Les organisateurs des Assises ont veillé à éviter de mettre en avant des approches sectorielles, privilégiant plutôt l’idée d’une démarche globale faisant valoir une intelligence collective. «La nécessité de la réforme n’a pas été imposée par une institution politique. C’est la DGI qui a demandé à tenir les Assises. Nous voulons que cette réforme aille jusqu’au bout», poursuit Omar Faraj.
Difficile aujourd’hui de prédire la nature du futur régime fiscal. Les Assises seront l’occasion de se mettre à l’écoute de l’ensemble des acteurs concernés par la fiscalité. Mais l’on sait d’ores et déjà que l’on s’oriente vers des taux d'imposition moins élevés (le ratio de pression fiscale/PIB, soit 22%, est jugé élevé) et une assiette fiscale plus élargie.
Lire aussi : Fisc360, Ep5. Bachir Baddou: «la mobilisation de l’épargne longue passe par la carotte fiscale»
D'autres pistes de réflexion sont lancées, notamment:
- La TVA sera revue dans le sens de la neutralité, ce qui devrait en finir avec le problème des arriérés (butoir).
- La suppression de la taxation professionnelle. Celle-ci sera remplacée par un autre dispositif ne se basant pas sur la valeur locative.
- La fiscalité locale n’est pas des moindres. Un projet de solution sera soumis au débat lors des assises, en coordination avec la direction générale des collectivités locales.
- Pour remédier aux différences d’interprétation, tout l’arsenal fiscal sera regroupé au sein d’un Code commun général des impôts, intégrant également la taxe professionnelle et celles locales.
- Une révision du dispositif des incitations fiscales (exonérations, abattements, etc), ce qui va contribuer à l’élargissement de l'assiette fiscale.

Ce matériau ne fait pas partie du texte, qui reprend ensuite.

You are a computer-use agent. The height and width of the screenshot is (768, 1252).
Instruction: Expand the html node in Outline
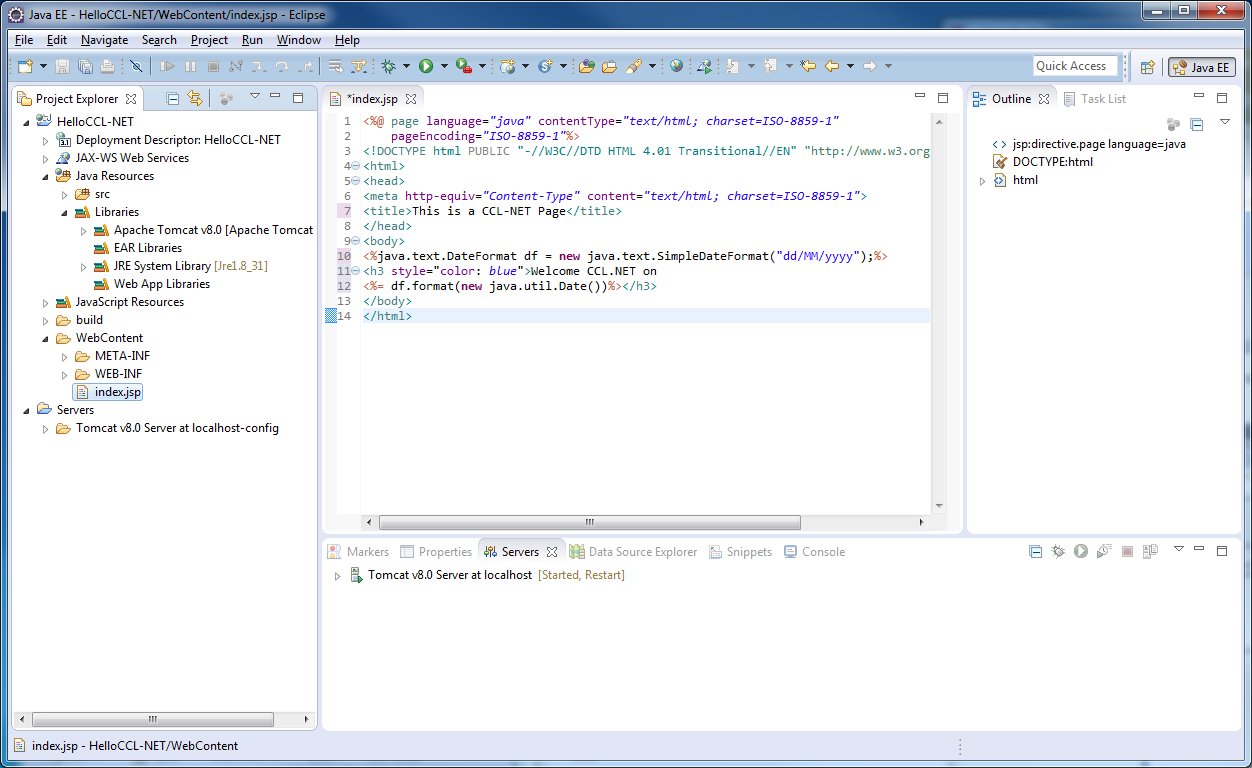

- La cotisation minimale n’est pas en reste. L’idée d’une suppression progressive sur une durée de cinq ans sera discutée lors des Assises. L’objectif est de s’intéresser de plus en plus à la survie des entreprises au lieu de taxer injustement les entités véritablement déficitaires.
Lire aussi : Fisc360, Ep2. Fedwa Ahmar Legroun: «Il faut revoir le mode de calcul de la base imposable»
«C’est une réforme de longue haleine qui renvoie au principe de civisme fiscal lié à son tour au principe de la démocratie», souligne Mohamed Berrada. Ce n’est donc pas un hasard si les organisateurs ont choisi l'universitaire Rahma bourquia pour dresser une conclusion sociologique des travaux du rendez-vous de Skhirat.
Des cours de fiscalité dans les programmes scolaires, l’établissement d’un guide fiscal, une taxation forfaitaires pour les très petites entreprises, sont autant de pistes avancées par les organisateurs en vue d'incluquer aux contribuables le devoir de faire preuve de civisme fiscal.
De son côté, l’administration fiscale s’engage à mobiliser ses troupes pour accompagner la réussite de ce grand chantier national. «Moins de contrôle directe, plus de contrôle indirect», tel sera le credo de la DGI pour les années à venir, en faisant appel à de nouvelles méthodes sophistiquées (algorithmes, intelligence artificielle, Data mining, Big Data).Pour cela, un vaste mouvement de recrutement est annoncé dès l’année 2020, ciblant des profils très pointus (économistes, ingénieurs, etc). L’externalisation de certains métiers, notamment celui du recouvrement forcé, n’est pas exclue. Il est fort probable que cette fonction soit confiée aux huissiers de justice.